Personal information
- Full name: Javier Hernández Maradiaga
- National team: Honduras
- Born: 8 May 1988 (age 38) Puerto Cortés, Honduras
- Height: 1.74 m (5 ft 9 in)
- Weight: 66 kg (146 lb)

Sport
- Sport: Swimming
- Strokes: Butterfly
- College team: Lindenwood University (U.S.)
- Coach: Craig Penrose (U.S.)

= Javier Hernández Maradiaga =

Honduran swimmer (born 1988)

Javier Hernández Maradiaga (born May 8, 1988) is a Honduran swimmer, who specialized in butterfly events. He represented his nation Honduras at the 2008 Summer Olympics, and currently holds a Central American record in the 200 m butterfly. Hernandez also spent his college career in the United States as a member of the Lindenwood Lions swimming and diving team under head coach Craig Penrose while pursuing his major in computer science at Lindenwood University in St. Charles, Missouri.

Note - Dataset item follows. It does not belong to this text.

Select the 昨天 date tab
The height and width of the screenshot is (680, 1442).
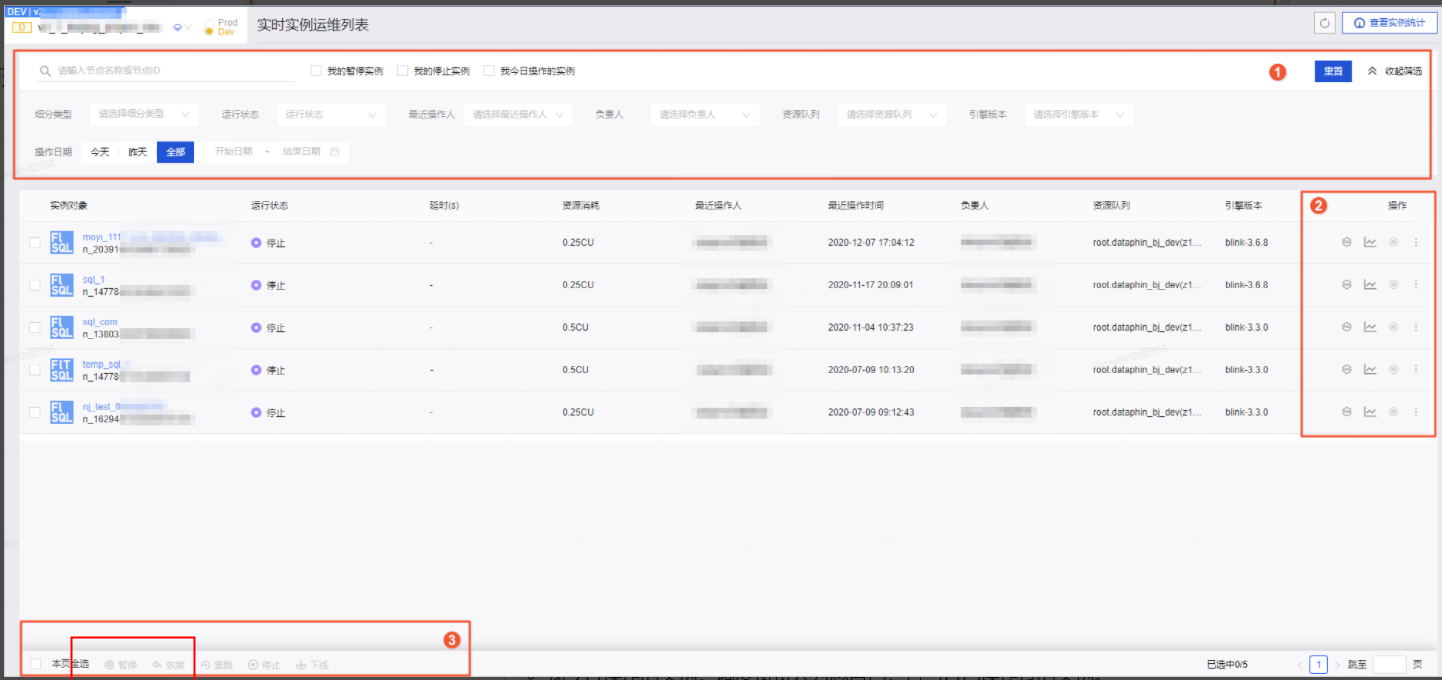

Hernandez received a Universality invitation from FINA to compete as Honduras' lone male swimmer in the men's 200 m butterfly at the 2008 Summer Olympics in Beijing. Hernandez fired off a 2:02.23 on a high-tech bodysuit to blast a new Honduran record, but could not catch Peru's Emmanuel Crescimbeni to get the fourth spot by just a tenth of a second (0.1), dropping him back to dead-last in the opening heat, and rounding out the roster to forty-second overall in the prelims. In 2015, Hernandez finished 2nd in the country in SIRVA overall with an impressive 4.73 average out of 5.